Es fácil comprender mi total admiración hacia estos enfermos cada vez que descubro su afán de superación, o cuando veo cómo aprenden a desarrollar recursos alternativos para suplir la progresiva falta de sus recursos naturales, como la capacidad motora, el habla o la deglución.
Y muchos, incluso, son capaces de ir más allá y enfocarse en lo que les queda, y aprovecharlo intensamente, para seguir creciendo y ofreciendo su perspectiva, su aprendizaje, a los demás, por ejemplo a través de sus blogs.
La vida me ha ido acercando poquito a poco a estos enfermos y a su asociación en Madrid (ADELA). Y de este contacto ha surgido mucho bueno.
Cuando imaginaba la posibilidad de acompañar a una persona con ELA, pensaba que se me vendría el mundo encima, que no sería capaz, que me deprimiría y que no tendría nada que aportarle.
Y sin embargo, mi experiencia no puede ser más distinta a mis expectativas: lo que empezó siendo un voluntariado puntual para enseñar nuevas tecnologías a una enferma, ha derivado en una peculiar relación entre ambas.
Ella siempre me da las gracias por ir a verla y piensa que soy muy generosa por estar a su lado un ratito en la semana. Y es que, aunque lo intento, me cuesta expresarle en su justa medida todo lo que aprendo cada tarde que nos vemos.
A su lado, saboreo mucho más todo lo que tengo, hasta lo más insignificante –aparentemente- como es la posibilidad de beberme el vaso de agua que pido ansiosa a su madre en cuanto llego a su casa. Porque ya no doy nada por sentado, y valoro como un regalo mi salud y mi autonomía.
Y he aprendido a dejar volar la imaginación para que nuestro rato juntas sea como un pequeño oasis que ella sea capaz de extender a lo largo de la semana. Y yo también. Es una oportunidad para pensar en cosas bellas, en cosas locas, en historias imposibles, para cabalgar a lomos de la imaginación hacia rumbos desconocidos.
Y no quiero mirarla con pena, de hecho, a veces se me olvida su enfermedad y sólo veo a una nueva amiga, con la que paso la tarde.
A veces, incluso, al recordar nuestros momentos juntas, creo oír su voz contándome cómo fue su niñez, de mudanza en mudanza, o preguntándome cómo me ha ido en mi último viaje.
Y en realidad no conozco su voz, ni la figura que tenía hace 3 años, ni su forma de andar.

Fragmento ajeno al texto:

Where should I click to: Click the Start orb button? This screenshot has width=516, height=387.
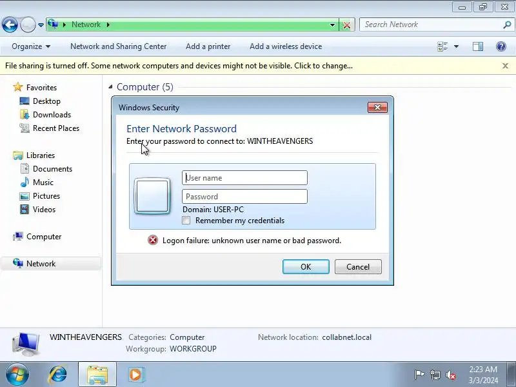point(17,375)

No sé si gesticulaba mucho o no, ni cómo vestía. Pero conozco su mirada y percibo su esencia. Y cuando salgo de su casa, me siento llena de ella.
Porque las personas somos más que nuestra “cáscara”, mucho más. Y es terrible verse afectado por una enfermedad así, pero cuando las cartas están echadas y no hay vuelta atrás, hay que tratar de jugar la partida lo mejor que se pueda.
Y cada enfermo hace lo que puede con lo que tiene, y necesitan que estemos ahí, dándoles amor con toda la naturalidad del mundo, bromeando, cuidándoles y, sobre todo, no perdiendo de vista que ellos, pese a las apariencias, siguen siendo los que fueron un día no tan lejano.
La dependencia externa de sus familias y cuidadores es total, pero esto no los convierte en bebés. Siguen siendo adultos conscientes que necesitan sentirse valorados como tales, con respeto, naturalidad y alegría.
Traspasemos las fronteras de las apariencias y vayamos a la esencia del ser humano, esa que permanece inmutable.